October 8, 2014 at 17:56 | Registered Commenteravrum
In my experience (n=1), you need a bit of both psychodynamic and behavioural. Sometimes an insight can loosen a block and help break patterns and move on. Sometimes you need to stop naval gazing and focus on today and the future. Psychodynamic is also harder to standardize for experiments. I prefer a therapist with a huge toolbox who adapts to the client, including as the client changes.

Mindfulness meditation is, I think, useful in that it balances the over-busyness of today's world. Too much input, too fast, not enough time to slow down. I wish metta bhavana were more popular. Compassion, for self and others. It's like any other tool: useful in many cases, but not all. And it's not perfectly safe, either.

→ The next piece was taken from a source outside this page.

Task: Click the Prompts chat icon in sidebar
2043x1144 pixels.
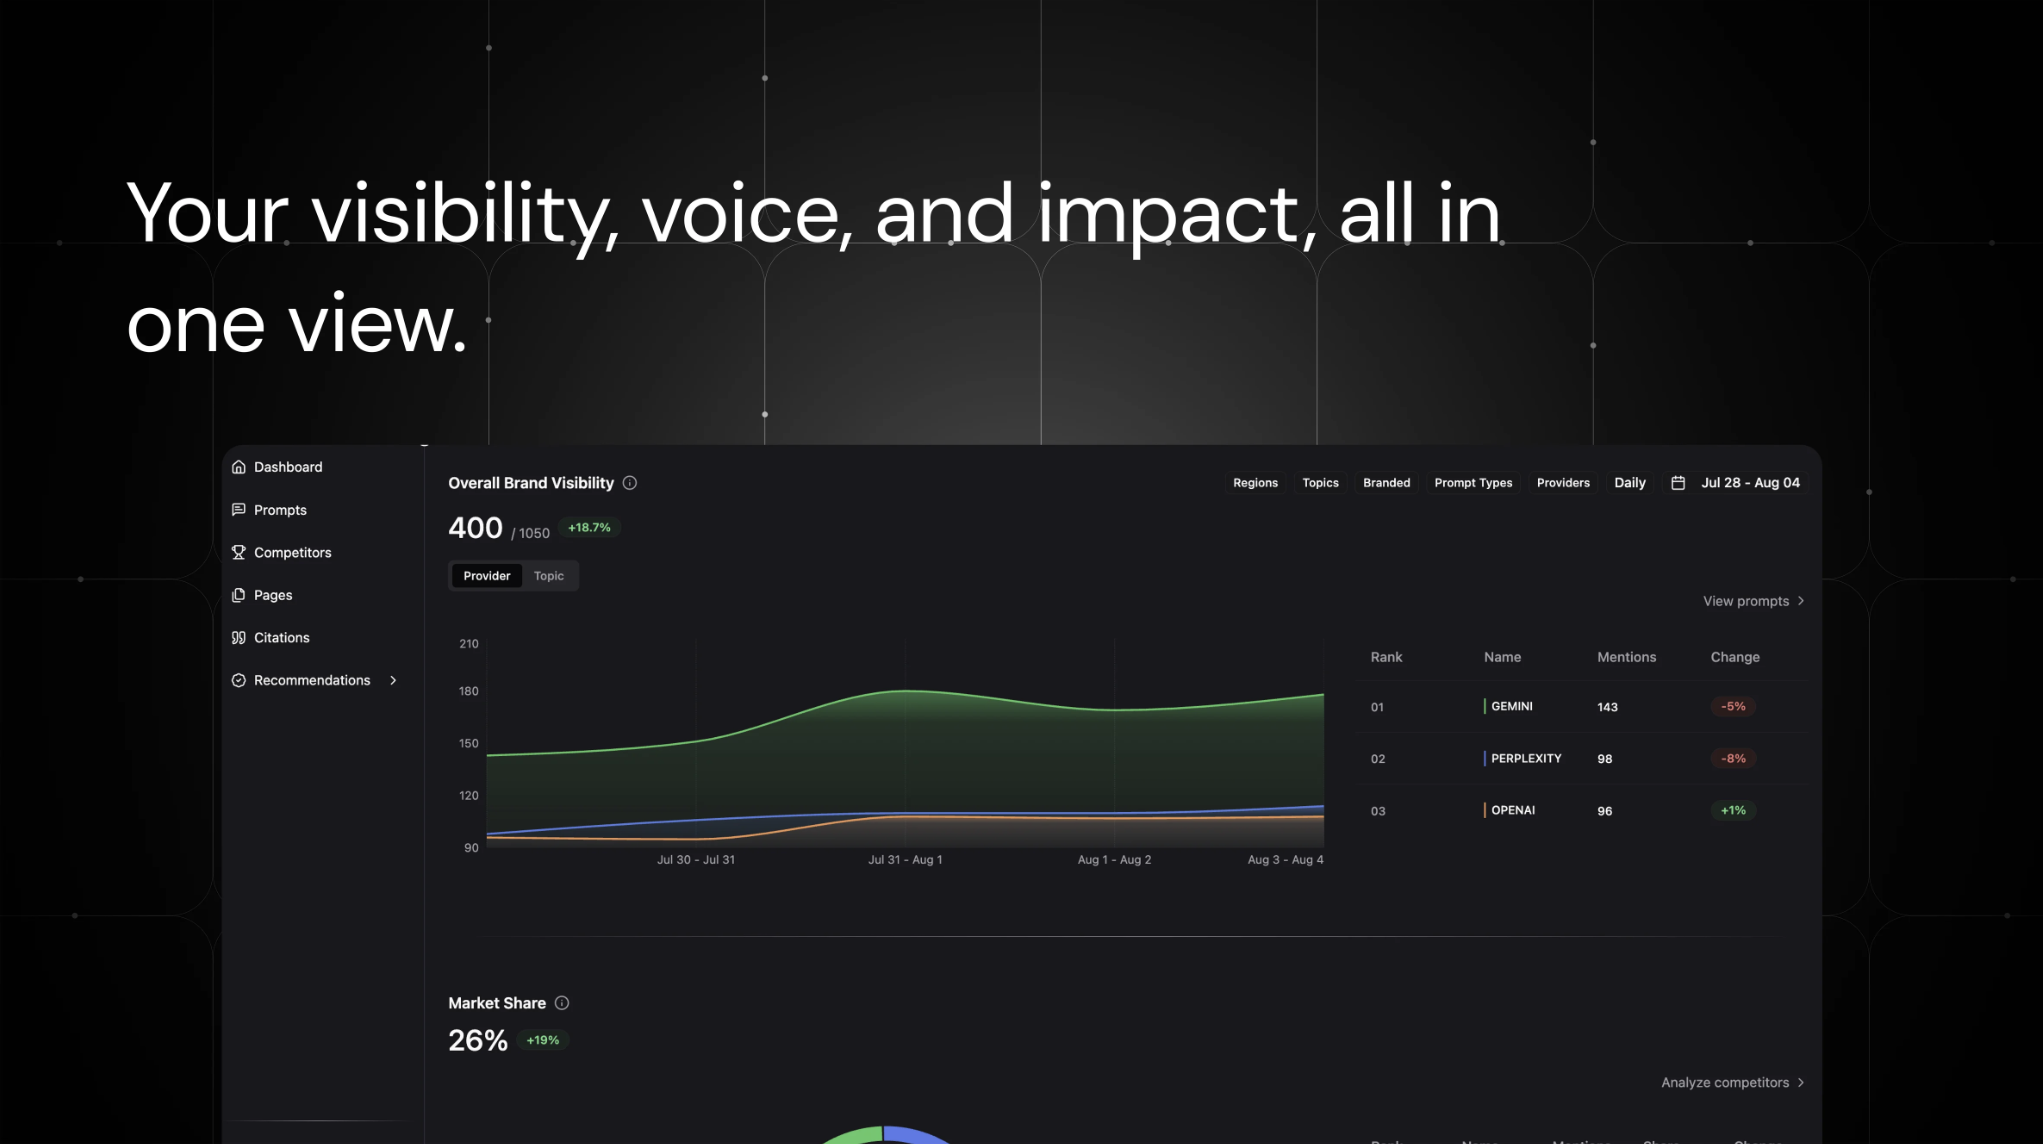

If it's strong enough to help, then it's strong enough to hurt.
October 8, 2014 at 20:17 | Registered CommenterCricket
Cricket:

<<you need a bit of both psychodynamic and behavioural>>

To a degree, this is why I fell so hard for Family Systems theory/therapy. The theory is rich and deep, but the application (often) involves behavioural strategies.

<<I prefer a therapist with a huge toolbox who adapts to the client>>

Very, very hard to find. What you will find is therapists claiming they do everything and the kitchen sink. When pressed - particularly in the non-behavioural modalities, many will admit to one university course, perhaps a book or two. I wish this field (at least in Canada) had more regulation.